Data are presented as mean ± SEM. Differences between mean values were determined using t-test or two- or three-way repeated measures analysis of variance (RM anova) procedures with Tukey tests for post-hoc comparison when applicable (IBM SPSS Statistics v19). When appropriate (violation of D'Agostino-Pearson normality assumption), Mann–Whitney Rank Sum test was used to compare two groups. All statistical tests were performed at the α level of significance at 0.05.
- Top of page
- Material and methods
- Supporting Information
Generation of LPA5 gene knockout mice
The replacement of the coding region in exon 3 of lpa5r by LacZ resulted in cell-specific staining in dorsal root ganglia, trigeminal ganglia (Fig. 1c) and in the small intestine in adult mice. No LacZ staining was detected in other central nervous system structures (data not shown).

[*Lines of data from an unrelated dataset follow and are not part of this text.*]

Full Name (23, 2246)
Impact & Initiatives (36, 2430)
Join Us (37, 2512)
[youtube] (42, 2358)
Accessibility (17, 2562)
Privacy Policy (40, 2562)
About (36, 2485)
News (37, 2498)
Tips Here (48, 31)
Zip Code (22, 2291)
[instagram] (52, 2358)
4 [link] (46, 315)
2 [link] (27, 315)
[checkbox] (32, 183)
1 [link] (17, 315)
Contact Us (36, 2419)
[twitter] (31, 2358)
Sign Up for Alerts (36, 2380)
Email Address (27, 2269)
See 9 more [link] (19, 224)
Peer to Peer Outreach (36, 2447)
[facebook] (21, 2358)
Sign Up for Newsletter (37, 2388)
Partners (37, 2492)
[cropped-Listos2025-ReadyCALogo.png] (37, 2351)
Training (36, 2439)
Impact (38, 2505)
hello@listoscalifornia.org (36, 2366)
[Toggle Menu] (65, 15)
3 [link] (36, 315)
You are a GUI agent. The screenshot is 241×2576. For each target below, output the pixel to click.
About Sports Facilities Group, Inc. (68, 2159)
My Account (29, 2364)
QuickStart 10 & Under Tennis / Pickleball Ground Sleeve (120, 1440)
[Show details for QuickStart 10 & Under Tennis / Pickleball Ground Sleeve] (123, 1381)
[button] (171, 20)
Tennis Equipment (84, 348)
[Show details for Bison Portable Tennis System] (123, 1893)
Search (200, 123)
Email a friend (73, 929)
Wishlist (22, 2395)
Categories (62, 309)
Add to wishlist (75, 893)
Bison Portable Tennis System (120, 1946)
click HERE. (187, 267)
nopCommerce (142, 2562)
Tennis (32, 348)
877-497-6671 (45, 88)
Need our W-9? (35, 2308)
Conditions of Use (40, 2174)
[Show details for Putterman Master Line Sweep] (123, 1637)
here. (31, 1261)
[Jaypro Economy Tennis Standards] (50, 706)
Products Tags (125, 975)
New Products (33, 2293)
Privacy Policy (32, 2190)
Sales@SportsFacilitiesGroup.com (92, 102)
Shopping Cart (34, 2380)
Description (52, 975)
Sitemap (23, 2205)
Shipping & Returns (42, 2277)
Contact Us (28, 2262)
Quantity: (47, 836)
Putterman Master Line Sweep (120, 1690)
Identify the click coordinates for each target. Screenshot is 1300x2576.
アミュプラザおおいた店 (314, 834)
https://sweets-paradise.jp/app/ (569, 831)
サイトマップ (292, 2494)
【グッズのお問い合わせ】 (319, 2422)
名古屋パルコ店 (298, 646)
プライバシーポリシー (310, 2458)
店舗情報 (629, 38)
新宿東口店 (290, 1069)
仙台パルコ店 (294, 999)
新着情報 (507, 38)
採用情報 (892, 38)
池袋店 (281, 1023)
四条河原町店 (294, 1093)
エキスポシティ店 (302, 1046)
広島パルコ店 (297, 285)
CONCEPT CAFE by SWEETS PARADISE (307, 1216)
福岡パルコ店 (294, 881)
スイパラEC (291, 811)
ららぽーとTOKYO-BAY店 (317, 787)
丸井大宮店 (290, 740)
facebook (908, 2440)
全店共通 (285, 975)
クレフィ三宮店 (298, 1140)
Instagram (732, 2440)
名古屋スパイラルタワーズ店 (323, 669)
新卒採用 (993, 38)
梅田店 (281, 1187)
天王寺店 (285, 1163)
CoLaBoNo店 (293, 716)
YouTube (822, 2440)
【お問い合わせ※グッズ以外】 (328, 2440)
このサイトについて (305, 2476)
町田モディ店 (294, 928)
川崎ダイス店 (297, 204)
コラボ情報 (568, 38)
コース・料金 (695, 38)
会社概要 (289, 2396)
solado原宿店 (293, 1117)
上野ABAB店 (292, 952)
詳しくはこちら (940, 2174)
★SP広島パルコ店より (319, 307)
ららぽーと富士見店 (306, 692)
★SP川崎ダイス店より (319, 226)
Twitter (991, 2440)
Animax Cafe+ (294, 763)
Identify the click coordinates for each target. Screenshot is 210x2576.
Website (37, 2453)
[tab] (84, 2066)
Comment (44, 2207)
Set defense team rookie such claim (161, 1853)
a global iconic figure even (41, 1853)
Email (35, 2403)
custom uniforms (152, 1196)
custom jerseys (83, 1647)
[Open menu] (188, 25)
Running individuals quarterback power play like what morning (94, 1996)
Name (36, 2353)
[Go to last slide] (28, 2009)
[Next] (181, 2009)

Assessment of pain behavior
Of the three assays performed to assess acute thermal sensitivity, we observed genotype-dependent thermal nociception in LPA5−/− mice only in the tail withdrawal test (TWR; Fig. 2a), not in the HP (Fig. S1a, Supporting Information) nor in HT(Fig. S1b). TWR was performed at multiple stimulus intensities ranging from 47 to 53°C. A clear and stable temperature effect was seen, i.e., at higher temperatures, response latency was reduced (RM anova F3,126 = 107.77, P < 0.001). Tail flick response, which is considered to be a spinal reflex, was significantly reduced in LPA5-/- mice (F1,42 = 4.66, P < 0.05), while statistically the interaction was not significant (factor genotype × temperature F3,126 = 1.54). This indicates that LPA5−/− mice withdrew their tail later compared to LPA5+/+ at 53°C (q = 4.16, P < 0.005). In contrast, HP and HT tests did not show a significant genotype effect (see Appendix S1). Also, mechanical thresholds in the automated von Frey test were indistinguishable between LPA5+/+ (left paw: 6.7 ± 0.5 g; right: 6.8 ± 0.3 g) and LPA5−/− mice (left paw: 6.4 ± 0.3 g; right: 6.4 ± 0.3 g).
Inflammatory pain conditions
In all but one chemically induced inflammation models, we observed no differences between the genotypes (see Fig. S2).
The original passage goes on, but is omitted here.